Stay tuned for one of the most powerful moments of the year so far with All About Nina.
Synopsis: Just as Nina Geld’s brilliant stand-up kicks her career into high gear, her romantic life gets complicated, forcing her to reckon with what it means to be creative, authentic, and a woman in today’s society. (The Orchard)
Starring: Mary Elizabeth Winstead, Common, and Chace Crawford
Writer: Eva Vives
Director: Eva Vives
Rating: R (United States)
Running Time: 100mins
All About Nina may be a film about a stand-up comedian but this isn’t a comedy by any means. As you can probably guess, the film is about a wisecracking stand-up comedian named Nina (Winstead) with a rather raunchy sense of humor that was occasionally funny, however, may not be for everybody. As the story progressed, we discover that the persona she creates on stage isn’t necessarily the person we see in real life. Nina could be best described as a mess. When she wasn’t performing on stage, she often drank heavily and slept around with countless other men. She appeared to have some sort of troubled past where she perhaps used comedy as a defense mechanism against.
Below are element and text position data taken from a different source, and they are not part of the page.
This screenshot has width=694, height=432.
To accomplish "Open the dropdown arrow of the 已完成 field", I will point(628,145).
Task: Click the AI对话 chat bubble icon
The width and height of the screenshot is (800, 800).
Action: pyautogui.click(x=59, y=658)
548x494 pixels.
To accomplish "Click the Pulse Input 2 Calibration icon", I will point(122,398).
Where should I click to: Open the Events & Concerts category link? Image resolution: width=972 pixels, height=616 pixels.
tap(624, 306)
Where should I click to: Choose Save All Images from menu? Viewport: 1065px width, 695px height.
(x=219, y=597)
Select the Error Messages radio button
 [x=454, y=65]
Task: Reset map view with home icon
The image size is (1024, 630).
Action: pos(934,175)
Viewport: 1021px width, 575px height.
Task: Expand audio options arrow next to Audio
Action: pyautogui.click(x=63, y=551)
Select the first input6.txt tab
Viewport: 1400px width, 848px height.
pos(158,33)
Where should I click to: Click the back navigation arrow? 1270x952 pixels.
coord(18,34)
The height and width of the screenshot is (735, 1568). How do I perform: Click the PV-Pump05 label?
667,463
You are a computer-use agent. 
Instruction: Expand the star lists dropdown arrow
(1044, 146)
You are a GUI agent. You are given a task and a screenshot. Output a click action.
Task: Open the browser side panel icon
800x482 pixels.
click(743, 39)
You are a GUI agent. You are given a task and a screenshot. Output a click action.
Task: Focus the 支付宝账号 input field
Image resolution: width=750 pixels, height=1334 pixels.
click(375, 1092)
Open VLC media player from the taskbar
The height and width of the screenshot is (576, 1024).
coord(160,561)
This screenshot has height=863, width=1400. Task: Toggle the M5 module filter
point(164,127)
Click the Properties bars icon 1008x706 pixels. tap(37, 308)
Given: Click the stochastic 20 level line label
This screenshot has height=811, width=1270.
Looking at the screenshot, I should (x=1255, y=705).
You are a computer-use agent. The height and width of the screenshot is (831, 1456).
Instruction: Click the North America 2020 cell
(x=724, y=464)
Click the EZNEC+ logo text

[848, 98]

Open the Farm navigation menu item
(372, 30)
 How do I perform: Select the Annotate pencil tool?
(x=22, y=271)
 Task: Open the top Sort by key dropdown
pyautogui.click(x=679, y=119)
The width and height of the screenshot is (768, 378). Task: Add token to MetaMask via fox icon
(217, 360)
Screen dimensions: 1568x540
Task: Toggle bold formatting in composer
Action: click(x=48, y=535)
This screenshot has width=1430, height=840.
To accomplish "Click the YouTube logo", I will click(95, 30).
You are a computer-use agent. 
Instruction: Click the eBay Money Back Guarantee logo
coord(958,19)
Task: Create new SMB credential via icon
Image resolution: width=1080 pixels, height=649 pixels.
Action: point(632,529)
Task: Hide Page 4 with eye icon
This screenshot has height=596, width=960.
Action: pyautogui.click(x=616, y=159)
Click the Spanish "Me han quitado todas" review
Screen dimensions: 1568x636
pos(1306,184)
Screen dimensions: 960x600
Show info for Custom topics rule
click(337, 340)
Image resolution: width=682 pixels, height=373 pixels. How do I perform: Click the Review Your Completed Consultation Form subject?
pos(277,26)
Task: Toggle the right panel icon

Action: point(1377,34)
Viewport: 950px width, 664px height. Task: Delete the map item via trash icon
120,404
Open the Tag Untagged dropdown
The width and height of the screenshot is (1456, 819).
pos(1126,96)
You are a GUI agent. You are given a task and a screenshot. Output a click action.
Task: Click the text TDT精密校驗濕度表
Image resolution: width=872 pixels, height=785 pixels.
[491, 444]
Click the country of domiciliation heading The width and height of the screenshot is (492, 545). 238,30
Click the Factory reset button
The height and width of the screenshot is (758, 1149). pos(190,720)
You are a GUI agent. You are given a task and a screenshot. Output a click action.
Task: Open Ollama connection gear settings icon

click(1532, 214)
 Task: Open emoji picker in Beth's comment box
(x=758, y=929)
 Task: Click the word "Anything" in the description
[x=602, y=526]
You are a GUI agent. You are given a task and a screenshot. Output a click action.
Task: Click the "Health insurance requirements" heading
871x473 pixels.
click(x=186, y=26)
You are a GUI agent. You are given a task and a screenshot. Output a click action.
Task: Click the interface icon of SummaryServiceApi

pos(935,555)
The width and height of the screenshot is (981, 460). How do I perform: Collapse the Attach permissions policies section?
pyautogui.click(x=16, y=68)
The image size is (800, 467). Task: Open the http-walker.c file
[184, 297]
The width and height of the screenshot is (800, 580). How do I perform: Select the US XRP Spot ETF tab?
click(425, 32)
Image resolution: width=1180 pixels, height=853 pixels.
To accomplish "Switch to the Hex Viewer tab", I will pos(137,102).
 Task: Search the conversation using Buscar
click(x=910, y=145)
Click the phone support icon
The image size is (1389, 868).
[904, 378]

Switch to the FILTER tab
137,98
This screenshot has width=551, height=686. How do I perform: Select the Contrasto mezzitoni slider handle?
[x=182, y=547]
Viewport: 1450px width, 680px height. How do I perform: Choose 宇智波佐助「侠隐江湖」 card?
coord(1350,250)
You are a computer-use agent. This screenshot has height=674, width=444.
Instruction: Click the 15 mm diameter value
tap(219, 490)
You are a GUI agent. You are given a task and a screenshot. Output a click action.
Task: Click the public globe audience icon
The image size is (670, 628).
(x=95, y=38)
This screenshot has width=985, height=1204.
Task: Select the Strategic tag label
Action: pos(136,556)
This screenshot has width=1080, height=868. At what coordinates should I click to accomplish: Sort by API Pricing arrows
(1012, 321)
The bulk of the plot saw Nina taking her baggage to Los Angeles where she pursued an opportunity to potentially audition for a one hour comedy special. She was originally from New York City and had done pretty much everything she could possibly do there and one of her disgruntled suitors, a man named Joe (Crawford), forced her hand anyway. Once she arrived in Los Angeles, Nina had to get her legs under her so she began to perform around the city. While her trajectory may have been somewhat predictable, it was not any less compelling to watch. Someone was inevitably going to show up in Nina’s life and break through all the walls she had put up and that person was a man named Rafe (Common) who she met after one of her performances.
Nina’s brand of comedy wasn’t particularly funny but she was still fun to watch outside of that setting and while she was fun to watch during her everyday life, she was even more fun to watch with Rafe. He was the perfect person for her in more ways than one. Seeing her finally opening up and experiencing feelings that she never thought she’d ever feel and start to change her troubled ways was compelling to watch. Despite this, Nina and Rafe’s relationship still faced some issues. All these strange feelings she was feeling would lead to an identity crisis as her public and personal lives converged. The ultimate collision of these lives was a powerful moment, however, it could have been more so as the way in which Nina was handled over the course of the film could have been handled better. Also, some may not enjoy the abrupt ending.
The best part of the film, without a doubt, was Winstead’s powerful performance as Nina. The role of Nina was unlike any role she had ever played and perhaps that was what made it so powerful. The character may not be the most likable character but Winstead’s likability made the incredibly flawed Nina compelling to watch during both the comedic and dramatic bits. It would have just been nice to know what was beneath the surface sooner though the moment she finally let it all out was definitely one of the most powerful moments of the year so far. Common was great as Rafe and had excellent chemistry with Winstead. However, his character was thin and felt more like a plot device to help prop Nina up.
Overall, this was a compelling character study of an incredibly flawed woman with plenty of demons, propped up by a sharp script and direction as well as some great performances including a powerful lead performance by Mary Elizabeth Winstead in one of the most powerful moments of the year so far. It was just a shame that the film could have handled her character a little better.